He wrote the book’s title on the blackboard, and recognition smacked me full in the head. I’d read five pages of a book written by Dr. Nathaniel Sinclair up in the mountains. The book had belonged to Marius Iordache, the now dead journalist.
Chapter Eleven
“The relationship between genetics and psych might be far from obvious, but it’s there,” Dr. Barbu perorated as he paced the lectern area moving his hands like a TEDx speaker. “Genetic predisposition, behavior and mental condition are linked, make no mistake about that. Depression and schizophrenia are often genetically inherited.
“Many of you are aspiring teachers. It’ll be your responsibility to keep an extra eye on cases of serious sadness, piercings and tattoos and, of course, watch for borderline. Request to see the parents, ask about the grandparents.

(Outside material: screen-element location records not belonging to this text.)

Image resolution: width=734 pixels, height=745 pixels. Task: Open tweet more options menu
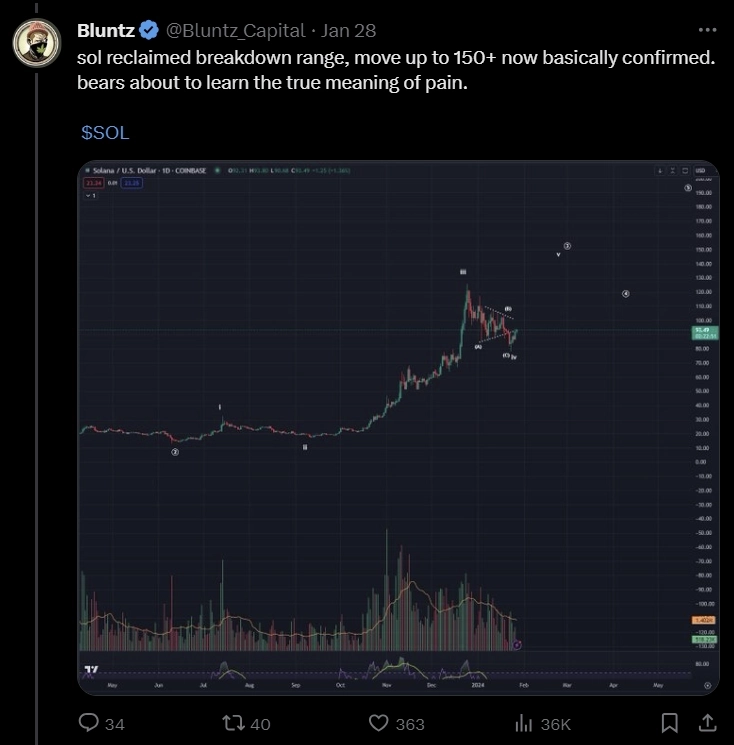tap(708, 29)
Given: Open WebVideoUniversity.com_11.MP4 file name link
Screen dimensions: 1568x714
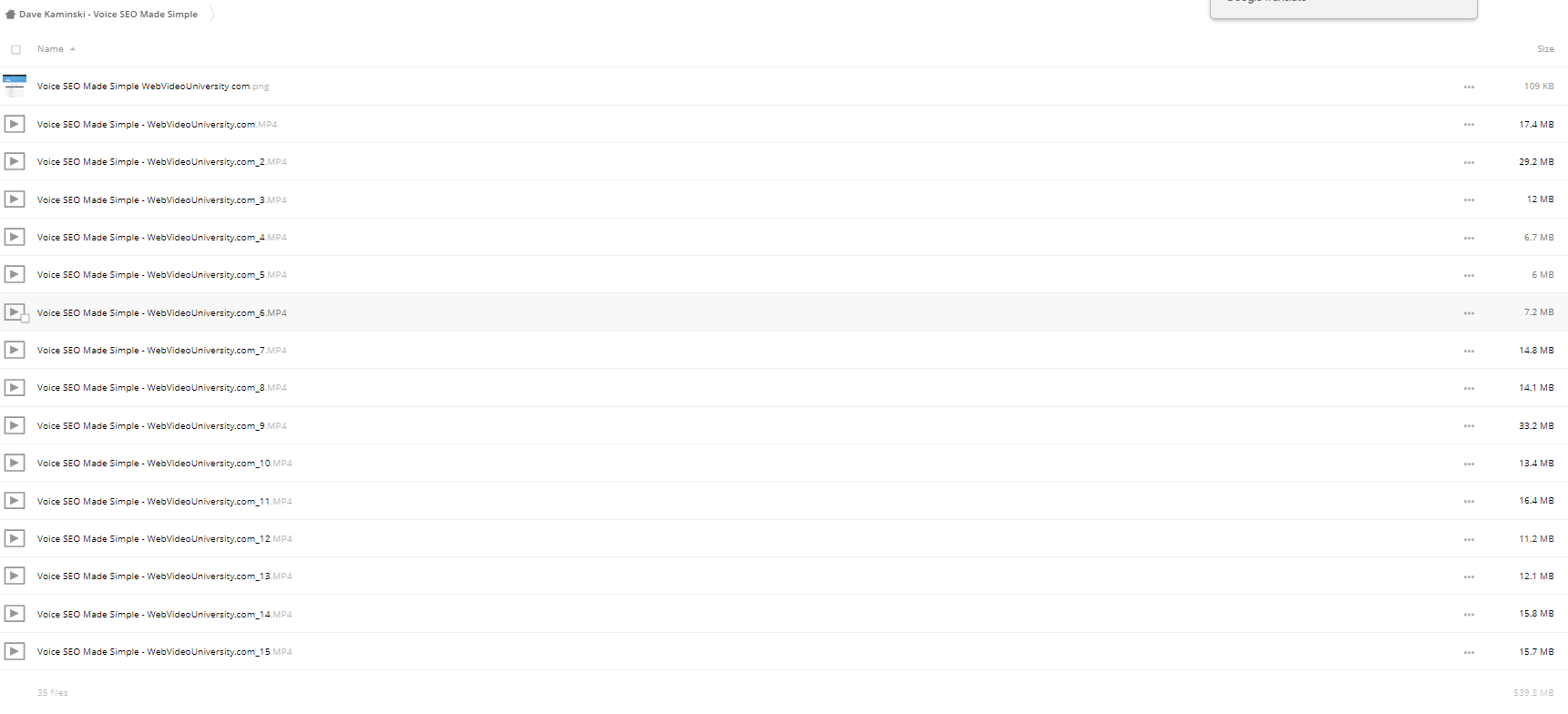Looking at the screenshot, I should (164, 501).
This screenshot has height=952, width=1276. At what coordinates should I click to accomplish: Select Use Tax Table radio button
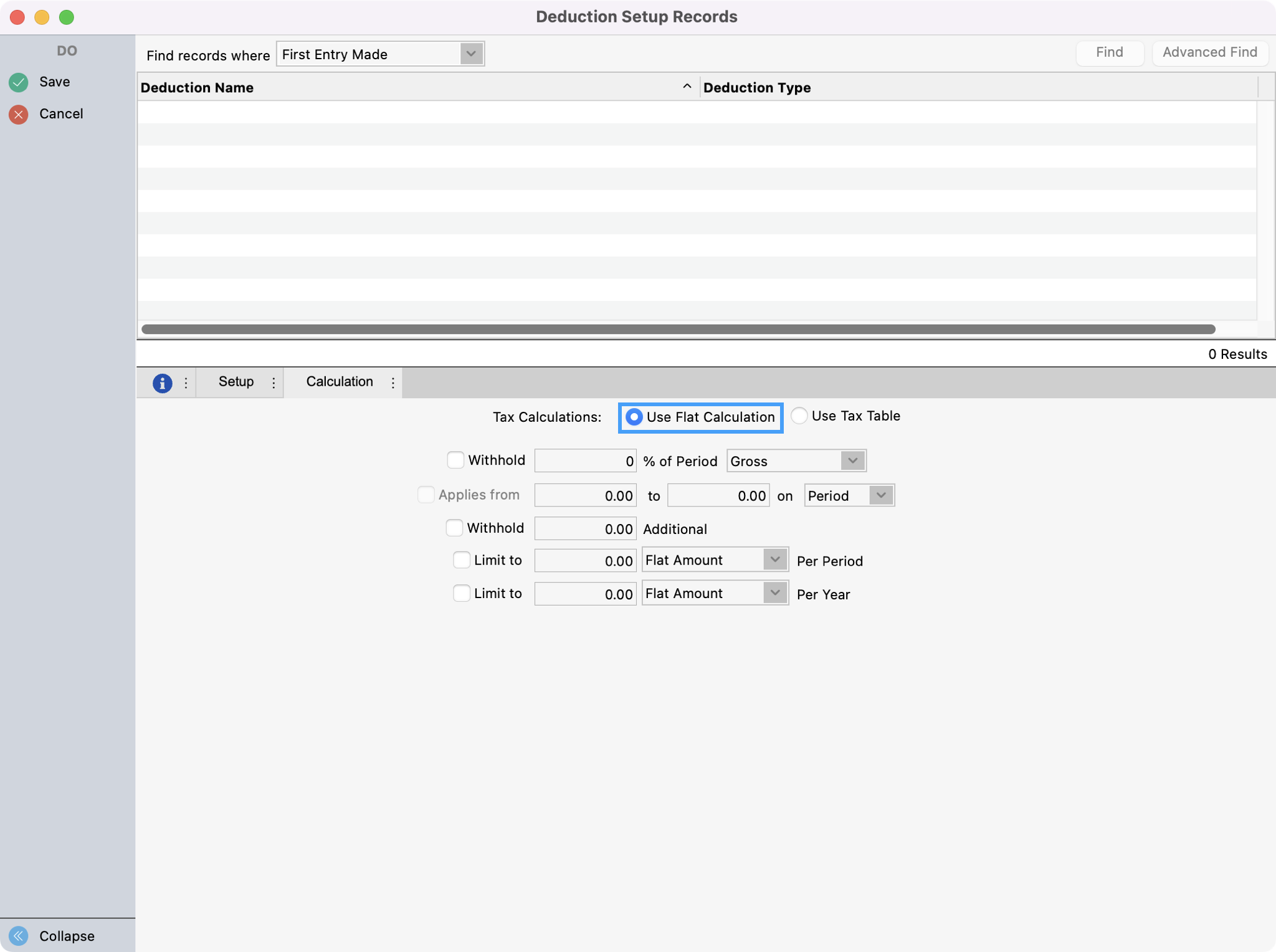click(x=799, y=416)
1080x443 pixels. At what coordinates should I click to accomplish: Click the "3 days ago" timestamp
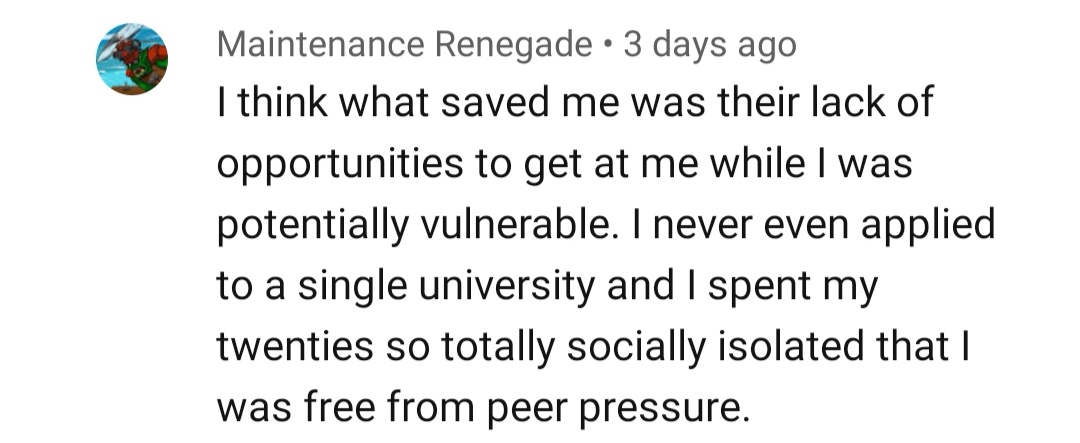(710, 44)
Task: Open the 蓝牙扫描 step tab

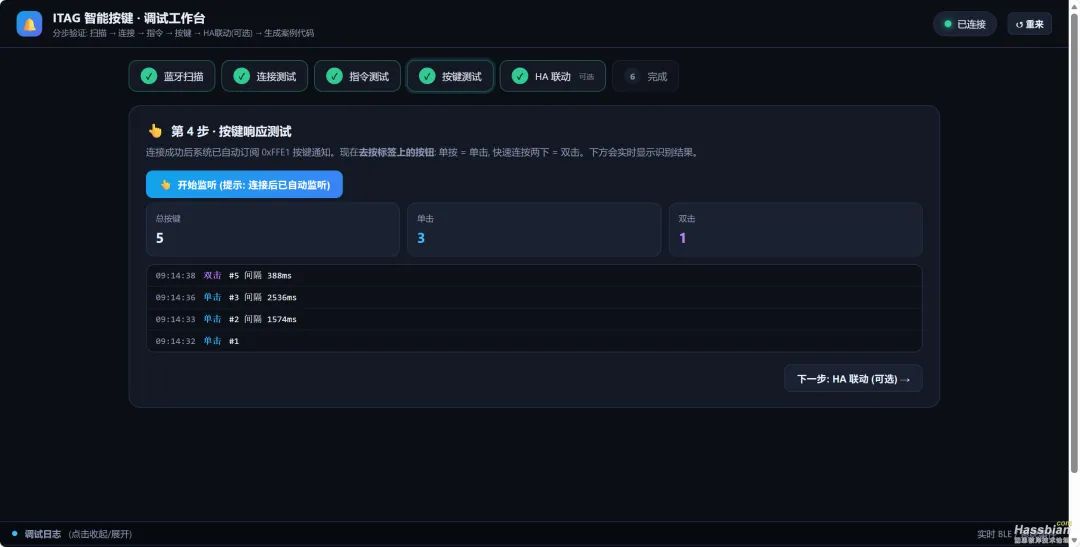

Dig as deep as possible. Remember the suicide case studies last year, and remember that in all of them it had turned out that at least one family member had committed suicide one or two generations before.”
But with a biochemist for a father and a teacher for a mother these things weren’t new to me. Not for a second did I wonder why a geneticist’s name would end up on a shrink’s list, but this particular name . . .
That Marius Iordache had been reading a book written by Dr. Sinclair for a reason related to what happened in the mountains was now crystal clear. As it was that Dr. Anton Barbu had answers, answers worth gold.
I barely contained myself until the end of class, when I hurried to reach Dr. Barbu to ask him questions, but some of my fellow students were faster. And just as two people still hovered ahead of me at the lectern, Dr. Barbu bluntly closed the session, grabbed his briefcase and scurried out of the aula. I ran after him, but found the hallway shadowy, echoing only the evening steps and voices of my fellow students.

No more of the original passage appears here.